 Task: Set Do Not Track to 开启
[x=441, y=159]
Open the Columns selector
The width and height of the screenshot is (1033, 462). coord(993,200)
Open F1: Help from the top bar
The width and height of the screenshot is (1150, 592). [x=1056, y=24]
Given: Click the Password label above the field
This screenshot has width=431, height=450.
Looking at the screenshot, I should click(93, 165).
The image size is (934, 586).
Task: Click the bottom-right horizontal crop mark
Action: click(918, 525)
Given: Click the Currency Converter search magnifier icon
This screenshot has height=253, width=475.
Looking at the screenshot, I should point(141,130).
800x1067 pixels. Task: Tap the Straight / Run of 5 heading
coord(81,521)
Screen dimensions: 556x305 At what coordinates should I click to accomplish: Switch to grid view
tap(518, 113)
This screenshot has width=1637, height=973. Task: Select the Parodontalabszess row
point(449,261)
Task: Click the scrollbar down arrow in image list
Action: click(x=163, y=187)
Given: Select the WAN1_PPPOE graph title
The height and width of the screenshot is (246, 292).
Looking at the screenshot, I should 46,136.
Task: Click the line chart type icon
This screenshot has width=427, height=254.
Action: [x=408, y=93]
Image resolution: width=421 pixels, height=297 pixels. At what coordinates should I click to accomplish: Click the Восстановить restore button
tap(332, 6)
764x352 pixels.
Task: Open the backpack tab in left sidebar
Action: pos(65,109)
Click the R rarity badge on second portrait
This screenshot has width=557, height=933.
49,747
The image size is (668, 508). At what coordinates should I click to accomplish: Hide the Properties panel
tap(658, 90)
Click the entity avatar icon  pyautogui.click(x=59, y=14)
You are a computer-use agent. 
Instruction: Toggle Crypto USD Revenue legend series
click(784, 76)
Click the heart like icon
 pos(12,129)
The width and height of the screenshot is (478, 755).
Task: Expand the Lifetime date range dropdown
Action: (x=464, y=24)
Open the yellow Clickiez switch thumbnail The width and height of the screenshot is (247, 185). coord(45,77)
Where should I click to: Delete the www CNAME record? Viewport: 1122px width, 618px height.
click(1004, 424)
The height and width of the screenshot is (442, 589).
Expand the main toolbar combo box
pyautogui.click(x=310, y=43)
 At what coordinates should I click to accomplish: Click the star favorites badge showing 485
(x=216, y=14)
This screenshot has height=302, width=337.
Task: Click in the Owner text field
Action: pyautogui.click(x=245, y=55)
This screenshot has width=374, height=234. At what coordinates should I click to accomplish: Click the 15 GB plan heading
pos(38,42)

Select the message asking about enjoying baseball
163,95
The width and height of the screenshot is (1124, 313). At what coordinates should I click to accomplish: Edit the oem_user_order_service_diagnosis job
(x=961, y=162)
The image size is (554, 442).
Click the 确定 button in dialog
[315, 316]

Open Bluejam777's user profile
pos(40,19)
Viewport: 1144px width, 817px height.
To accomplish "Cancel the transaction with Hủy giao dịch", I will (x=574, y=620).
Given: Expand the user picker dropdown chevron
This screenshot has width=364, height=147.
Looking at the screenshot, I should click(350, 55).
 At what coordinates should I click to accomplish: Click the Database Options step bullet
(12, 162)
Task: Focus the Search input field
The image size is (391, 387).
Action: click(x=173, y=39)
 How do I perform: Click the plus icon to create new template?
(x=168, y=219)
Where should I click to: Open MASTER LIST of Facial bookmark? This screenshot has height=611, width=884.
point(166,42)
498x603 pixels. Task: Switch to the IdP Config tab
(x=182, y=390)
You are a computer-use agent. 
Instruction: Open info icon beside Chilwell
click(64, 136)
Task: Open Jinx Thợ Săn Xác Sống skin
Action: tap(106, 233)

· · · ·

WHAT YOU HAVE TO DO |
When a line in the data contains "Given", return it as written.

TASK SOLUTION |
Given: Click the Password label above the field
Given: Click the Currency Converter search magnifier icon
Given: Select the WAN1_PPPOE graph title
Given: Expand the user picker dropdown chevron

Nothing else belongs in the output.